Providers are also using these systems to track clinical outcomes and flag patients who are at high risk of hospitalizations. These types of data will also be important when hospices begin to negotiate rates with private payers through value-based programs like Medicare Advantage.

The next step for WellSky in terms of analytics is developing products designed to mitigate the most pressing challenge currently facing providers — the staffing shortage.

Miller told Hospice News that WellSky is developing an analytics solution that would help providers analyze employment, turnover and hiring trends and use that information to augment their staff retention efforts.

“Hanging onto great caregivers has been the number one issue and concern of all of our clients, bar none,” Miller said. “There is not anything close that measures up to the challenge that they’re seeing.”

In addition to expanding its capabilities, WellSky is focused on growing its footprint.

The Kansas-based company reports that it has quadrupled in size since 2017, now employing a staff of 2,200 worldwide. WellSky has laid the groundwork to hire another 1,000 to support its more than 20,000 clients.

The company also has completed 11 acquisitions during the past five years, with more likely on the way, according to Miller.

“We focused on depth [in acquisitions], and we’ve focused on tying it all together and creating a system that can truly answer the demands of the consumers, the demands of the payer, and the demands of the providers,” Miller told Hospice News. “I think acquisitions will always be a part of our strategy. We always have a pipeline of companies that we’re looking at speculatively, including some we are already in conversations with.”

Informing WellSky’s acquisition strategy was a recognition that as patients move through the health care system, they will have to transition multiple times to different providers in different care settings.
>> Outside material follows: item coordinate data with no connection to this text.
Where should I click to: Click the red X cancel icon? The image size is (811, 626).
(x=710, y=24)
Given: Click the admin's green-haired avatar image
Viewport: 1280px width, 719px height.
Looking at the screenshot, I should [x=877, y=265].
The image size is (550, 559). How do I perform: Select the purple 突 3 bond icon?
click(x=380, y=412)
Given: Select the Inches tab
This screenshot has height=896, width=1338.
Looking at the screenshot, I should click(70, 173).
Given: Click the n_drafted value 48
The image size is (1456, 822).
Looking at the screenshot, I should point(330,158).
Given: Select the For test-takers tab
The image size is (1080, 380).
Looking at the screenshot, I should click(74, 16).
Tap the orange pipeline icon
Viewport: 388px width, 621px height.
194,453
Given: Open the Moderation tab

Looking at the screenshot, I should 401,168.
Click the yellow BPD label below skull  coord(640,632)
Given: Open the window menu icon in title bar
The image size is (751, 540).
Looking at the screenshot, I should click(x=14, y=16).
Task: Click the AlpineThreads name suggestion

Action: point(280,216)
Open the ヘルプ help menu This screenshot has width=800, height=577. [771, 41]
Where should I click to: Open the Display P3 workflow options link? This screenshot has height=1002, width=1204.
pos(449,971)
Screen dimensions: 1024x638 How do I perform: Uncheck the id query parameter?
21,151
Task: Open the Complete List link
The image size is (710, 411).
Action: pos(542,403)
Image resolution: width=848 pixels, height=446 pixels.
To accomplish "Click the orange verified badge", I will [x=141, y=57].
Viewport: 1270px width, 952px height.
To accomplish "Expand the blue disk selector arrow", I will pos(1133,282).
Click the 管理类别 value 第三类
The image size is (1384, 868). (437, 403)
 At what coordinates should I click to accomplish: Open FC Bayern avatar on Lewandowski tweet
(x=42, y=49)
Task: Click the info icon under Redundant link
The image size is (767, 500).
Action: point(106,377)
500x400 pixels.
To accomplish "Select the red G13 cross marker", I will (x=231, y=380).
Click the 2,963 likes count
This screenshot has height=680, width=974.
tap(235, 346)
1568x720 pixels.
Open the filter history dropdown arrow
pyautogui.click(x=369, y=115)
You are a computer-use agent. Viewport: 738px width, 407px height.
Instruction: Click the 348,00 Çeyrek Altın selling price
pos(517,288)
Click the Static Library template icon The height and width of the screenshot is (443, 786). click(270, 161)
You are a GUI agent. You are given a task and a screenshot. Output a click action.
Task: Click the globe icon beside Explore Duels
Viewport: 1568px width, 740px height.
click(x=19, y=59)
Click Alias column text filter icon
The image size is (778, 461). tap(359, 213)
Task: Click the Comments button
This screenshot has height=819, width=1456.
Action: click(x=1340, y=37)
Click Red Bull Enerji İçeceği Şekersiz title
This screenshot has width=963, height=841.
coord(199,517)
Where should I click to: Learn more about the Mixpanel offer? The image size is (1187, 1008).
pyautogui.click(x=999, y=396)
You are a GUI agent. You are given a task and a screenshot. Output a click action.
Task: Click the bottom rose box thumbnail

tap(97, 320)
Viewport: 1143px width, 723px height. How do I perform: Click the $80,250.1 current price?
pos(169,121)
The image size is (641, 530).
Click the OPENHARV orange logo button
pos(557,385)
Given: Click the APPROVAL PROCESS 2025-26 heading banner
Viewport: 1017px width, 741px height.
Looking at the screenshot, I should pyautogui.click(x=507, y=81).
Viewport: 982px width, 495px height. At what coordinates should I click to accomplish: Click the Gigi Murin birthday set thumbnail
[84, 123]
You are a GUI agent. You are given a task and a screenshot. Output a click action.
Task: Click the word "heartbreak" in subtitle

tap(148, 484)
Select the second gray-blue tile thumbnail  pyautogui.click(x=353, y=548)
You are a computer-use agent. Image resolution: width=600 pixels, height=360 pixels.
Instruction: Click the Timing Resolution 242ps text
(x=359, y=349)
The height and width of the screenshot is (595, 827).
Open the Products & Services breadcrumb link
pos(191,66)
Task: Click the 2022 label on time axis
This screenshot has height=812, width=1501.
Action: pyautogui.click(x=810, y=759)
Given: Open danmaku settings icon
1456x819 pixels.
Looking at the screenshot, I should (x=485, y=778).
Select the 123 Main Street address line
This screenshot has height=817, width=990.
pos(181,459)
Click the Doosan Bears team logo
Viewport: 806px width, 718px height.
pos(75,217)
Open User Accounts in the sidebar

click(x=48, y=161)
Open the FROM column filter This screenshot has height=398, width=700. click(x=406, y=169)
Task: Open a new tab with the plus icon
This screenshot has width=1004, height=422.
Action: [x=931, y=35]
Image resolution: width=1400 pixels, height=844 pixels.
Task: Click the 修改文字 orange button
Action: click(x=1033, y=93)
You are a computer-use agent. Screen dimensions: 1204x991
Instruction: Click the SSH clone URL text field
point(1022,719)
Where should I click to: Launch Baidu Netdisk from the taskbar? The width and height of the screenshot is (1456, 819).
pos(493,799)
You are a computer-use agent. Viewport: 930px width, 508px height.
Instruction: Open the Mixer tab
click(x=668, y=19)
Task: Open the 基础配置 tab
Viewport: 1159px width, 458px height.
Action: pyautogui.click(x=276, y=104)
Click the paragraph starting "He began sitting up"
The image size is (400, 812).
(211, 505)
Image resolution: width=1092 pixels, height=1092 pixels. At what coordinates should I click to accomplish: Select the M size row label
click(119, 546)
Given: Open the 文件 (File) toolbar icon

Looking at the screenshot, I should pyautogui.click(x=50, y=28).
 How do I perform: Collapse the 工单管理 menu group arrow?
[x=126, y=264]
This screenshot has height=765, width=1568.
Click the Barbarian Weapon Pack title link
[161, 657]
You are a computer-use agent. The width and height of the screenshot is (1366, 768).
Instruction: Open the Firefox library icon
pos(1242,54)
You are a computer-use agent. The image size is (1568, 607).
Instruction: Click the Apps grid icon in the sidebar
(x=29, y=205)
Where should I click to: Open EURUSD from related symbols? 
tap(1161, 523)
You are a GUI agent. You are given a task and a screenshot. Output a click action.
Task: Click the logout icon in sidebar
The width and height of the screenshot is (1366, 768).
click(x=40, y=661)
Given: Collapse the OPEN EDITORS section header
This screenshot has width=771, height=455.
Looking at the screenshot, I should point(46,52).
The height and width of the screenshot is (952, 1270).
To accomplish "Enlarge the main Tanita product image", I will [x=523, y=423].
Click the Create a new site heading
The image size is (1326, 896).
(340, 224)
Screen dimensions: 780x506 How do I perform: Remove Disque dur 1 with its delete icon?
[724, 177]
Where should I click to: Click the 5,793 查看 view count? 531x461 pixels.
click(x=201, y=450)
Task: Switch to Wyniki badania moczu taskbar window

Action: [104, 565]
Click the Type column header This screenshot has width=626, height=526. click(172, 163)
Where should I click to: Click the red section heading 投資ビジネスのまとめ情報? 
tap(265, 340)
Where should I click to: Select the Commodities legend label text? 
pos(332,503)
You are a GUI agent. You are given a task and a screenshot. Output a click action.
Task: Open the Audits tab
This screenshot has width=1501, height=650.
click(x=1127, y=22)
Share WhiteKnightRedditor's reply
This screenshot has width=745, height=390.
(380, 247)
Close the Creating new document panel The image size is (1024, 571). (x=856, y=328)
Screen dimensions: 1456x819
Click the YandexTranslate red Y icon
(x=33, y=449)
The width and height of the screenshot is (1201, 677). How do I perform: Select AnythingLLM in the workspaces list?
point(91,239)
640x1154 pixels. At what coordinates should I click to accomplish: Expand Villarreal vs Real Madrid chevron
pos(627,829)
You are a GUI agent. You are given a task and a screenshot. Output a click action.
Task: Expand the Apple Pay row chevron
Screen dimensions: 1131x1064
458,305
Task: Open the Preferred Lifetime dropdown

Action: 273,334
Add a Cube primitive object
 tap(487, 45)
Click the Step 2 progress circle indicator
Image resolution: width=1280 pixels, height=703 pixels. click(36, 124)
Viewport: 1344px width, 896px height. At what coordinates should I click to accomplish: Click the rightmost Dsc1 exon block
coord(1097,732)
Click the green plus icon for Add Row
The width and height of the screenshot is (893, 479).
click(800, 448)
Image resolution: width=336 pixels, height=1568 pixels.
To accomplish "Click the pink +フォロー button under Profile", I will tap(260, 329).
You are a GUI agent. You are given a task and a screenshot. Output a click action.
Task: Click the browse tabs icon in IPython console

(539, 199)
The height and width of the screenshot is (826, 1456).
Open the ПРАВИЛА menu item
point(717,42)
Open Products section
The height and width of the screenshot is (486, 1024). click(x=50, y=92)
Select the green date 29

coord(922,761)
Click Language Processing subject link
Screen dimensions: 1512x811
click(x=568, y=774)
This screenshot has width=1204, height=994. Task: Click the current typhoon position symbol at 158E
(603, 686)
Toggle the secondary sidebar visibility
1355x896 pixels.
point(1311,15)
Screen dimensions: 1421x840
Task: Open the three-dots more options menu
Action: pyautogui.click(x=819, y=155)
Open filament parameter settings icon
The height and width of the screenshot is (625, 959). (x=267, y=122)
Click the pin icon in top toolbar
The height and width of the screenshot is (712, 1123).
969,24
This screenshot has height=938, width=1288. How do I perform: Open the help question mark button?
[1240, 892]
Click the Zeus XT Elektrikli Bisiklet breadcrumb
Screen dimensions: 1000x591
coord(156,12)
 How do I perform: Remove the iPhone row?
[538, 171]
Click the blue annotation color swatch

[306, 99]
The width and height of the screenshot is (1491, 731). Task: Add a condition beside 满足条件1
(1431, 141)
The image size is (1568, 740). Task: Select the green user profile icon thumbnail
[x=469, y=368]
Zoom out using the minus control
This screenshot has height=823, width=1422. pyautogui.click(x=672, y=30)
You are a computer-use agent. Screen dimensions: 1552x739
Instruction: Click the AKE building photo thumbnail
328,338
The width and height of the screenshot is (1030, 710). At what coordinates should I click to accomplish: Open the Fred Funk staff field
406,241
In tandem, WellSky sought to develop a versatile platform that could follow the consumer’s course through the continuum, Miller explained.

A key example was the company’s 2020 purchase of CarePort Health from its parent company Allscripts (NASDAQ: MDRX) for the sum of $1.35 billion.

CarePort developed software platforms designed to better connect post-acute care providers with payers. WellSky saw the deal as an opportunity to enhance their ability to help providers facilitate patients’ transitions of care through hospital discharge process management, patient tracking across care settings, patient- and population-level analytics and electronic medical record-based protocols.

The transaction is the largest that WellSky has completed to date. It occurred during the height of the pandemic, shortly after WellSky’s recapitalization by its private equity backers.

“That was a gut-check decision. Now roll the tape forward 15 months, [CarePort] has been more critical to our growth and that our network and care coordination capabilities than anything else we’ve done, particularly over the last two years,” Miller said. “That has impacted our growth trajectory as much as anything.”

Spearheading many of these growth initiatives is WellSky’s recently appointed Chief Growth Officer Dale Zurbay.

Zurbay will be examining how the tech firm can best serve its clients in a post-acute market that is undergoing elevated levels of consolidation. He also has a background as a recruiter which Miller says will make him an asset in the company’s own talent acquisition efforts.

Going forward, WellSky will also be seeking opportunities to work with payers.

“You’ll also see us introduce additional opportunities to bring greater transparency to payers so they can better understand their members’ experiences,” Miller told Hospice News. “As we work to broaden our capabilities across the continuum of care, we will continue to be acquisitive, adding companies that act as a natural extension of our business.”